Lejos de la frivolidad, la filosofía de la marquesa Casati siempre fue la de vivir como una obra de arte en tiempo real y de estar a la vanguardia de las corrientes artísticas. Por eso Ezra Pound y Jack Kerouac la consagraron en sus poemas, Man Ray y Adolph de Meyer la fotografiaron y los pintores Giovanni Boldini y Romaine Brooks la inmortalizaron en el lienzo, y Vivien Leigh e Ingrid Bergman han interpretado papeles cinematográficos basados en su leyenda. Es decir, la suya siempre fue una postura moral, una posición estética que implicaba, por supuesto, nadar contra las todas las corrientes y cuestionar siempre los cánones vigentes. María Belmonte, autora de un exquisito tratado de los viajeros artísticos por el Mediterráneo italiano y griego, ha retratado así a nuestro personaje:
“La Casati era una mujer riquísima que se consideraba a sí misma y a su vida como una obra de arte. Alta y muy delgada, con penetrantes ojos negros ribeteados con abundante kohl, tenía un rostro de rasgos aliñados rematado por una leonina cabellera roja. Dueña de múltiples palacios, era famosa por sus performances, veladas orientales y bailes de disfraces que organizaba en el palacio Venier dei Leoni en el Gran Canal de Venecia (más tarde comprado por Peggy Guggenheim y convertido en museo)… En sus paseos nocturnos por la plaza de San Marcos, se hacía acompañar de un lacayo negro provisto de antorchas para iluminarla a ella, completamente desnuda bajo su voluminoso abrigo de piel, y a sus dos guepardos”.

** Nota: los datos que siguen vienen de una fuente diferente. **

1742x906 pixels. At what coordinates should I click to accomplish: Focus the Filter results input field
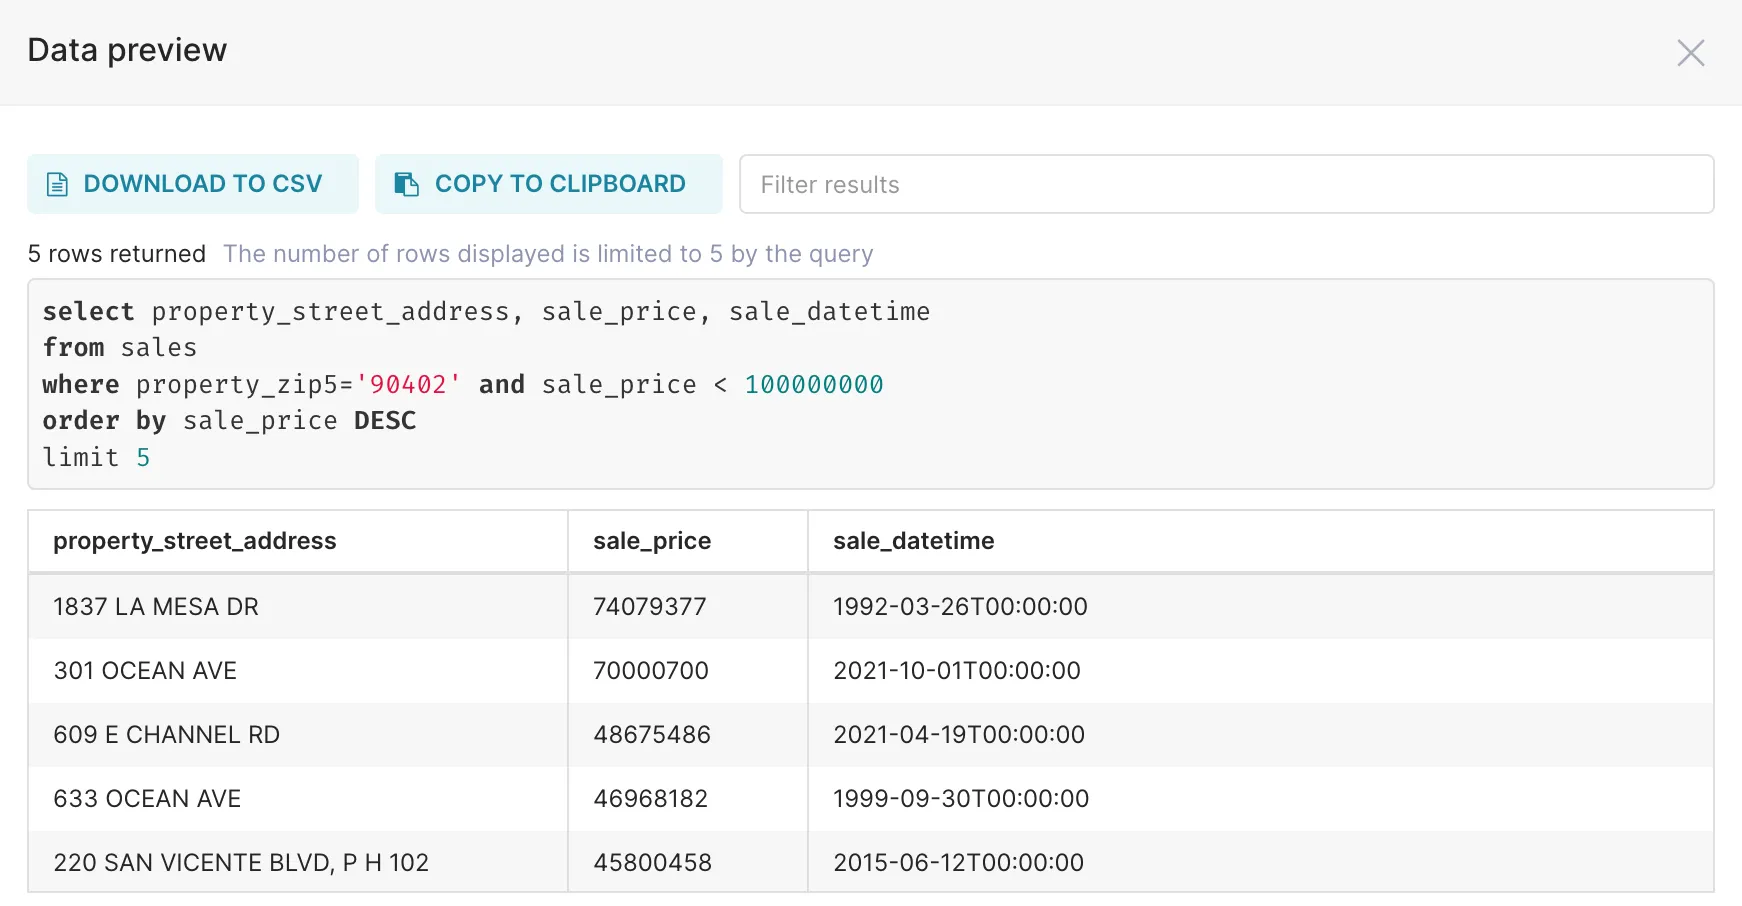tap(1226, 184)
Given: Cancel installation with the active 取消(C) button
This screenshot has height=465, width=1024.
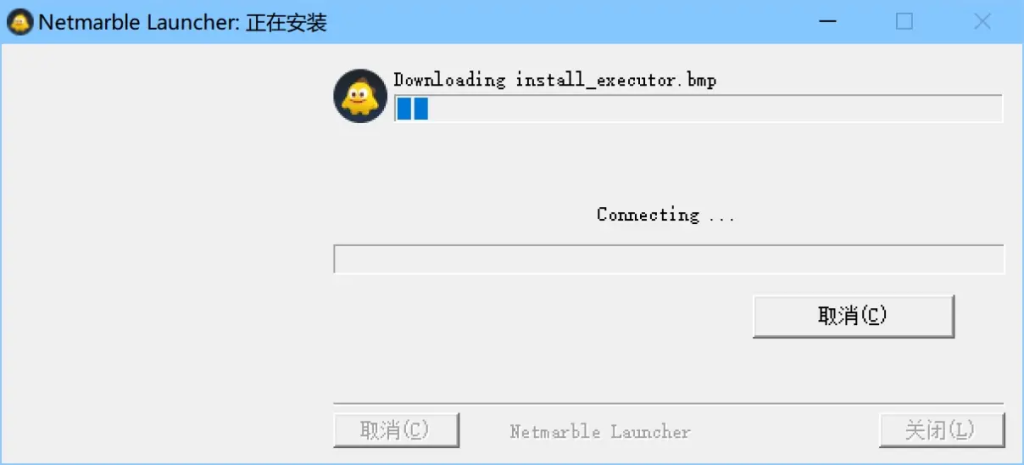Looking at the screenshot, I should (854, 316).
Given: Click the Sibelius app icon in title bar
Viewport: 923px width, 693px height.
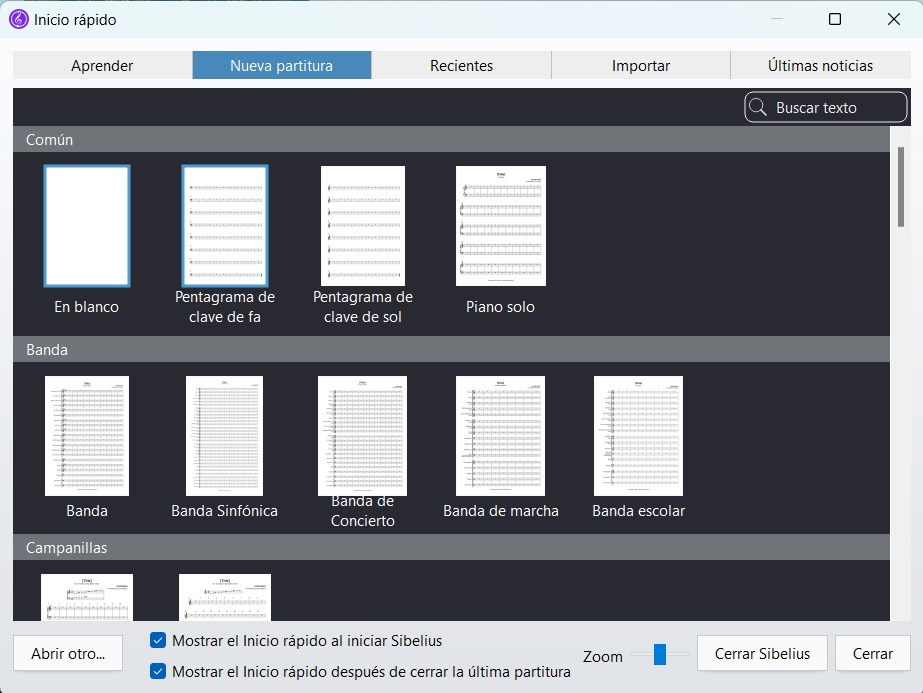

Evidentemente ese tren de vida terminó por erosionar su fortuna. El palazzo veneciano pasó a manos de Doris Castlerosse, una dama de la sociedad inglesa y posteriormente a la mencionada Peggy Guggenheim. Las buenas épocas quedaron atrás, las facturas se apilaron y su imagen de patrona de las artes se deterioró notablemente. El patrimonio de la marquesa fue subastado para satisfacer la saciedad de los acreedores y la marquesa tuvo que instalarse en Londres en condiciones para ella muy modestas: en un departamento de un solo cuarto, en el elegante barrio de Knightsbridge. Tras un ataque cerebral, en 1957, fue sepultada con cierta modestia en el vecino cementerio de Brompton. En un último gesto de rareza su enterramiento incluyó a su perro pekinés y una capa de estilo leopardesco.